Los mismos coches. La misma gente. Debieron de poner las calles pronto, presto y exactamente iguales, incluyendo el conjunto de los del bar y los de los bancos que parece que se los llevaron con el asfalto, y los pusieron de nuevo tras el relente.
El pueblo despierta.
El gran pequeño Monóvar: tedioso pueblo acogedor, denso, plomizo, arraigado, desvergonzado y eterno paraje de los de siempre, de los de: «quiero irme fuera a vivir» que acaban por decir: «qué bien se estaba allí, en mi pueblo, con mi gente»
Ya sabéis: ese tipo de pueblos que nadie comprende pero que algo tiene.
Es por la mañana cuando me dejo caer por el lado oeste que llega en declive desde una pendiente pronunciada, protegida por uno de esos radares fijos. Ese que hace levantar el pie, siempre.
Aquí todo es «siempre» en esta rutina de pueblo.

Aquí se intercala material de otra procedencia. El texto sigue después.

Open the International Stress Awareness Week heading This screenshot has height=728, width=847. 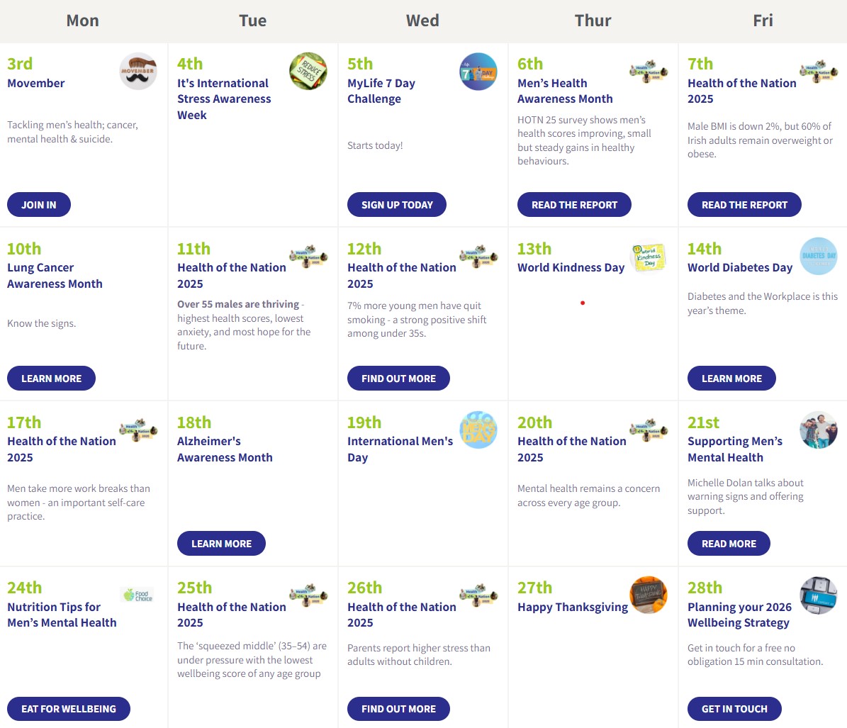(x=224, y=99)
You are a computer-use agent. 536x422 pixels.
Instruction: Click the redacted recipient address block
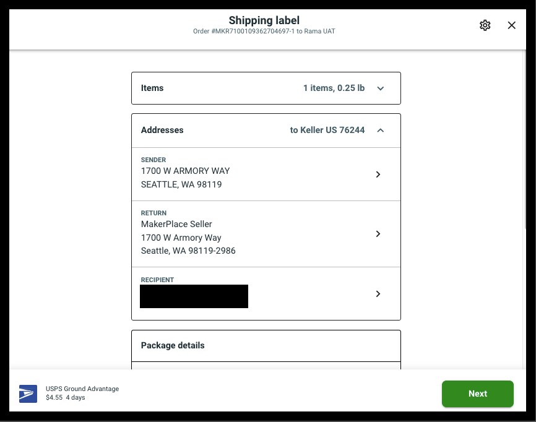[194, 296]
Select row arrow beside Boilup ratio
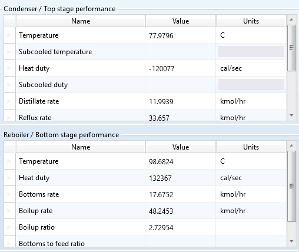Screen dimensions: 299x252 (9, 227)
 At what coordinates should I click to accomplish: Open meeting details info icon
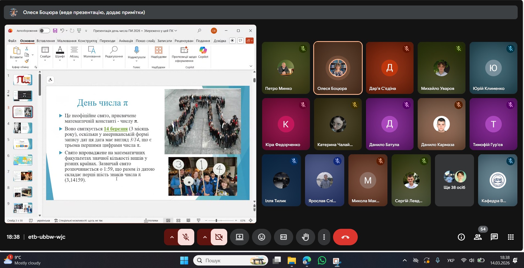click(x=461, y=237)
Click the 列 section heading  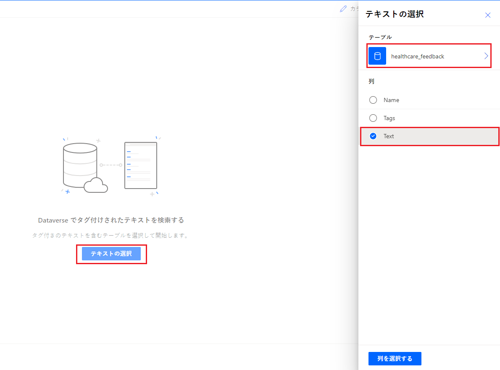click(x=371, y=81)
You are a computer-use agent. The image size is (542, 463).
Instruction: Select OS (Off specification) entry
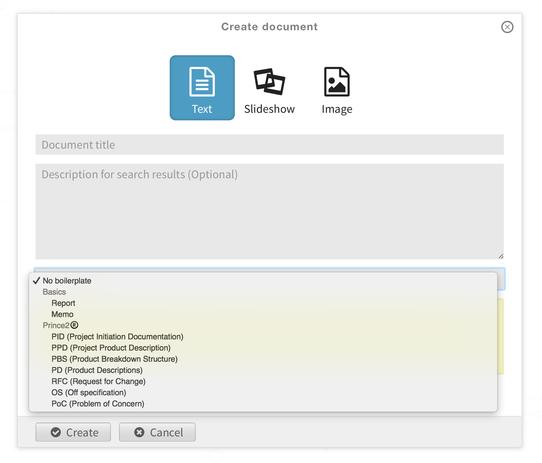[x=89, y=393]
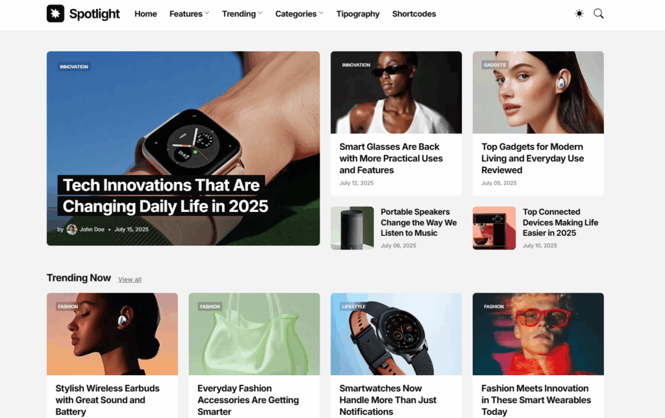
Task: Click the LIFESTYLE badge on smartwatch card
Action: (x=353, y=306)
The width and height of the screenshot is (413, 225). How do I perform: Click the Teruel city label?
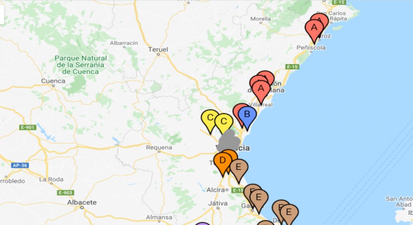(x=158, y=49)
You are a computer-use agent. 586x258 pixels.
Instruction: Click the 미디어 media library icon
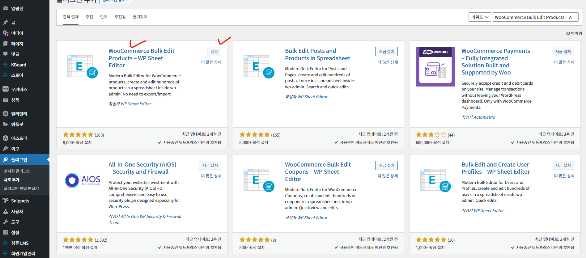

A estas horas de la mañana no se puede esperar que nadie sonría, desde luego, pero cuánta melancolía hay en sus caras, igual que en la mía, seguramente, me digo mientras piso llano por entre las rotondas de acceso con olivos o hileras de palmeras, como barbacanas de entrada a un castillo. Por suerte hay un atajo por la calle Mayor que lleva al antiguo convento y al mercado por calles estrechas y concurridas de caras largas, para evitar la avenida de la Ronda Constitución y sus semáforos desesperantes con patrón de turno triple, o cuádruple.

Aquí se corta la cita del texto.